Mas Lacan não fala isso. É por isso que é tão difícil e por isso que todo mundo quebra a cabeça. Jacques-Alain Miller não fala da lógica do fantasma no Seminário 14. É o Seminário mais difícil de traduzir, por causa disso. Lacan não entra no tema e fica nas elaborações. Você vê que ele está cozinhando, digamos assim, O ato psicanalítico. Então, por causa disso mesmo, é bem difícil esse Seminário, sua tradução. Uma colega francesa, a quem perguntei sobre um termo da contracapa, me disse: “coragem aí nessa reta final porque é um negócio que não é fácil”. Eu acho que o Seminário 15 será mais fácil!
Então, tem a questão dos efeitos desestruturantes, porque as pessoas abandonam o que se coloca desde o início e acham que precisamos falar de coisas muito contemporâneas. O último ensino de Lacan é um empuxo ao contemporâneo. Mas está errado entender que o contemporâneo é o discurso do mestre. O contemporâneo é o discurso analítico em todas as voltas que ele tem que dar. É isso.
Virgínia Carvalho: Essa palavra coragem é interessante porque é um exercício de coragem mesmo, traduzir e se encarregar da tradução do Lacan aqui. Isso é muito precioso, considerar que a tradução é um ato de leitura e uma leitura que não pode ser separada da própria formação e de nossa posição na Escola de Lacan. Outro ponto que achei muito interessante também é o de que tanto a tradução, quanto a formação e a própria Escola são vivas, estão sempre em movimento.

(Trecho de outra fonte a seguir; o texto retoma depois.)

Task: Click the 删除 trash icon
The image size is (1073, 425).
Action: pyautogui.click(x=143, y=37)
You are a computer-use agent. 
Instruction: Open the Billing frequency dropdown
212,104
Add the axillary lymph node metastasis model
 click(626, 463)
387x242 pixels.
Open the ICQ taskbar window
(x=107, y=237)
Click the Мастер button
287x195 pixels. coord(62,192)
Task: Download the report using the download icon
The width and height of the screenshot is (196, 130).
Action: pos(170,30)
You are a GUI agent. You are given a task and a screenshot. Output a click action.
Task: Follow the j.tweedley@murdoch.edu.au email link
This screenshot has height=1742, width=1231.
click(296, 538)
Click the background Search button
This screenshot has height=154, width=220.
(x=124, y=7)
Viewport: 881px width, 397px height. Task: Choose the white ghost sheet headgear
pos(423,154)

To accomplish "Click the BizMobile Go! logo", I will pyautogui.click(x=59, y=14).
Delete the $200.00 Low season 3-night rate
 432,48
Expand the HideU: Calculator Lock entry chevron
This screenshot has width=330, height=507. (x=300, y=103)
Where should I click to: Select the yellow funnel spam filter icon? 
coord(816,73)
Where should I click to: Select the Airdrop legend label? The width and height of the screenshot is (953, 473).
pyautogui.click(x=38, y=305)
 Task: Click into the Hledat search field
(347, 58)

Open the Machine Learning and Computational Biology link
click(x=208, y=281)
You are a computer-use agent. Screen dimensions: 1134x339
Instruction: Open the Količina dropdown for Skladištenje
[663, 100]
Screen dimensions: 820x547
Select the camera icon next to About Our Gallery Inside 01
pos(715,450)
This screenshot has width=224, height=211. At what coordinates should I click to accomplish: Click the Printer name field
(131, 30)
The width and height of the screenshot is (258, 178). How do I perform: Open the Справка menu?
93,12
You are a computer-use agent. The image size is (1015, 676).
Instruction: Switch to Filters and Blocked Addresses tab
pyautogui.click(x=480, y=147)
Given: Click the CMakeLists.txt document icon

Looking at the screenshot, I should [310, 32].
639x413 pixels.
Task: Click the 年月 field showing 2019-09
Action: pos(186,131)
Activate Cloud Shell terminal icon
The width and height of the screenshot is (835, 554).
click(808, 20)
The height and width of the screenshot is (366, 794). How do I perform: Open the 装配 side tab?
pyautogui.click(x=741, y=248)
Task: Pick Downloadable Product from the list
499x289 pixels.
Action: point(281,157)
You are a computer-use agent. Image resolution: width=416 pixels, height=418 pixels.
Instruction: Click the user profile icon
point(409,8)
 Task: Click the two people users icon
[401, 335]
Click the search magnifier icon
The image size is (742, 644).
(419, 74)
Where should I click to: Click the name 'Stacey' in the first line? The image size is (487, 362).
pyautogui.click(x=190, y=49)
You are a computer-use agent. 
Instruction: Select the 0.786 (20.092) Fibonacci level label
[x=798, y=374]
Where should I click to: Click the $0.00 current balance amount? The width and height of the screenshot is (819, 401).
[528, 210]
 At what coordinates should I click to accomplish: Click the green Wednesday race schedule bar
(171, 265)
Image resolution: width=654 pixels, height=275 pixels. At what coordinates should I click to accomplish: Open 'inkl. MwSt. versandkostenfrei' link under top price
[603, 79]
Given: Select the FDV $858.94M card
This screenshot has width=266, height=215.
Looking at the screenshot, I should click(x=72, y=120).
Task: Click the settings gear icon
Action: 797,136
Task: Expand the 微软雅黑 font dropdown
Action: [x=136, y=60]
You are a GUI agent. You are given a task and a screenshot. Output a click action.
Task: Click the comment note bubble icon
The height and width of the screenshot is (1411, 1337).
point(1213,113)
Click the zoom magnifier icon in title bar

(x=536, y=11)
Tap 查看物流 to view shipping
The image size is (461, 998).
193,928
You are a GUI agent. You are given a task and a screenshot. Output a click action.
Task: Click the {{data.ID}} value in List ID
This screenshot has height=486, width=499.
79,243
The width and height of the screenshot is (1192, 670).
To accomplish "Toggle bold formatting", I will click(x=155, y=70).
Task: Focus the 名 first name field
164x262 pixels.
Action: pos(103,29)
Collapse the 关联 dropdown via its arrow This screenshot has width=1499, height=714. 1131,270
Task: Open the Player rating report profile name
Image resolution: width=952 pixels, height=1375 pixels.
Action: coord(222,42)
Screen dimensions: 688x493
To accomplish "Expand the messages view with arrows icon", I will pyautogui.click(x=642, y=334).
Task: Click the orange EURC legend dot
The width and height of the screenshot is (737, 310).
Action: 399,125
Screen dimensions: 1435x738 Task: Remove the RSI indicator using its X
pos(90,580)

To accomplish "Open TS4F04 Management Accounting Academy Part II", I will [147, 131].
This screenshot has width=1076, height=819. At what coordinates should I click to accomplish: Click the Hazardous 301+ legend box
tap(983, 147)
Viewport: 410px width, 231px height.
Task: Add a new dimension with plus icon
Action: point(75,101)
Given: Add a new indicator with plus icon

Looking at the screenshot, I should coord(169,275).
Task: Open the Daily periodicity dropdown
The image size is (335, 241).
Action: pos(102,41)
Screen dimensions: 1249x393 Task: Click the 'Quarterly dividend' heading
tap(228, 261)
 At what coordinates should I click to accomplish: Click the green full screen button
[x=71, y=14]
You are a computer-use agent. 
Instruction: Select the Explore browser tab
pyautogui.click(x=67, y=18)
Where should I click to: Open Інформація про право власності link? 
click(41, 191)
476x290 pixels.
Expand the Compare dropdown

Angelina Harari: Exatamente.
Virgínia Carvalho: Então, eu acho que isso foi muito bacana e corajoso. Quero agradecê-la muitíssimo.
Vinícius Lima: Eu queria lhe agradecer também, Angelina. Para mim foi uma experiência muito bonita, agradeço-a pela oportunidade.
Angelina Harari: A melhor forma da gente se conhecer é esta: trabalhando. Nas perguntas é que aparece a sua transferência de trabalho com a Escola e é isso que nos une, uma transferência de trabalho forte. Eu relembro a vocês uma definição de transferência de trabalho, trazida por Jacques-Alain Miller nesse evento da Polêmica política. Ele disse que o que Lacan transmitiu para ele foi o amor ao trabalho. É assim que ele entende a transferência de trabalho. Você pode transmitir de um para outro o amor ao trabalho. E, no meu caso, o amor à leitura de Lacan, para traduzir.
Referências
HARARI, A. A tradução de Lacan. Arquivos de Biblioteca, n. 6, dez. 2009.
MILLER, J-A. Proposição sobre a lógica do fantasma. Opção Lacaniana: Revista Brasileira Internacional de Psicanálise, n. 88, p. 22-31, abr. 2024.
MILLER, J.-A. Como terminam as análises: paradoxos do passe. Tradução de Vera Avelar Ribeiro. Rio de Janeiro: Jorge Zahar Ed., 2023.